**Aim of the task**
Reproduce the following records line for line, without changing anything.

**Exercise material**
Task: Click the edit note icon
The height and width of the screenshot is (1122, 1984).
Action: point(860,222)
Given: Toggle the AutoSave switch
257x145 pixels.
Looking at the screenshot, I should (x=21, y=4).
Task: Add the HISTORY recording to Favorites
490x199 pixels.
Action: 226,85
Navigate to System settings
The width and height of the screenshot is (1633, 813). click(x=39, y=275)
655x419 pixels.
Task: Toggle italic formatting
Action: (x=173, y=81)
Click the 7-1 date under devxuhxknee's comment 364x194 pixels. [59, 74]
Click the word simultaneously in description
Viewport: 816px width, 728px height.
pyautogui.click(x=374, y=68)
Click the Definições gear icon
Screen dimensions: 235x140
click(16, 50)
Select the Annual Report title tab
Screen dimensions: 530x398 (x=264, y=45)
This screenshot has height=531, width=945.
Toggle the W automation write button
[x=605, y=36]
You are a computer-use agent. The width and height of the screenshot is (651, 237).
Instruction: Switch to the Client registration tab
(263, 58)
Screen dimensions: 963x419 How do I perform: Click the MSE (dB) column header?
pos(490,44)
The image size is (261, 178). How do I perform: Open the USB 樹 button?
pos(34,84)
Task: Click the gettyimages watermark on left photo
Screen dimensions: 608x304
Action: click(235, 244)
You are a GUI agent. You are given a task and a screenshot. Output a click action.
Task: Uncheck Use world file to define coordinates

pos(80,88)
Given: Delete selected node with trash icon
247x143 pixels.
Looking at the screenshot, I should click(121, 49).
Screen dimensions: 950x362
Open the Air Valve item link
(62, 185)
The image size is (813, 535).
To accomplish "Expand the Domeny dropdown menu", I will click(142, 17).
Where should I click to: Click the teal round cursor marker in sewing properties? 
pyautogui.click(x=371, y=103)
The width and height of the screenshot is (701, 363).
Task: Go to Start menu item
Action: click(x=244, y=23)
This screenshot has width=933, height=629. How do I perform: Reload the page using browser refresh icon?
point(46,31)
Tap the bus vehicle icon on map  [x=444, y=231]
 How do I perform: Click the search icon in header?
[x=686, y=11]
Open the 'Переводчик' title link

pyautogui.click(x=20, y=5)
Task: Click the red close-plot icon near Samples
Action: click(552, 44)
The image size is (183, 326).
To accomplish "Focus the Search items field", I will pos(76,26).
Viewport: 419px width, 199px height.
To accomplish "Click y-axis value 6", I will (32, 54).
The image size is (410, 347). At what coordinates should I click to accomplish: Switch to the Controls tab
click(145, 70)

**The result**
Task: Click the edit note icon
The height and width of the screenshot is (1122, 1984).
Action: point(860,222)
Given: Toggle the AutoSave switch
257x145 pixels.
Looking at the screenshot, I should (x=21, y=4).
Task: Add the HISTORY recording to Favorites
490x199 pixels.
Action: 226,85
Navigate to System settings
The width and height of the screenshot is (1633, 813). click(x=39, y=275)
655x419 pixels.
Task: Toggle italic formatting
Action: (x=173, y=81)
Click the 7-1 date under devxuhxknee's comment 364x194 pixels. [59, 74]
Click the word simultaneously in description
Viewport: 816px width, 728px height.
pyautogui.click(x=374, y=68)
Click the Definições gear icon
Screen dimensions: 235x140
click(16, 50)
Select the Annual Report title tab
Screen dimensions: 530x398 (x=264, y=45)
This screenshot has height=531, width=945.
Toggle the W automation write button
[x=605, y=36]
You are a computer-use agent. The width and height of the screenshot is (651, 237).
Instruction: Switch to the Client registration tab
(263, 58)
Screen dimensions: 963x419 How do I perform: Click the MSE (dB) column header?
pos(490,44)
The image size is (261, 178). How do I perform: Open the USB 樹 button?
pos(34,84)
Task: Click the gettyimages watermark on left photo
Screen dimensions: 608x304
Action: click(235, 244)
You are a GUI agent. You are given a task and a screenshot. Output a click action.
Task: Uncheck Use world file to define coordinates

pos(80,88)
Given: Delete selected node with trash icon
247x143 pixels.
Looking at the screenshot, I should click(121, 49).
Screen dimensions: 950x362
Open the Air Valve item link
(62, 185)
The image size is (813, 535).
To accomplish "Expand the Domeny dropdown menu", I will click(142, 17).
Where should I click to: Click the teal round cursor marker in sewing properties? 
pyautogui.click(x=371, y=103)
The width and height of the screenshot is (701, 363).
Task: Go to Start menu item
Action: click(x=244, y=23)
This screenshot has width=933, height=629. How do I perform: Reload the page using browser refresh icon?
point(46,31)
Tap the bus vehicle icon on map  [x=444, y=231]
 How do I perform: Click the search icon in header?
[x=686, y=11]
Open the 'Переводчик' title link

pyautogui.click(x=20, y=5)
Task: Click the red close-plot icon near Samples
Action: click(552, 44)
The image size is (183, 326).
To accomplish "Focus the Search items field", I will pos(76,26).
Viewport: 419px width, 199px height.
To accomplish "Click y-axis value 6", I will (32, 54).
The image size is (410, 347). At what coordinates should I click to accomplish: Switch to the Controls tab
click(145, 70)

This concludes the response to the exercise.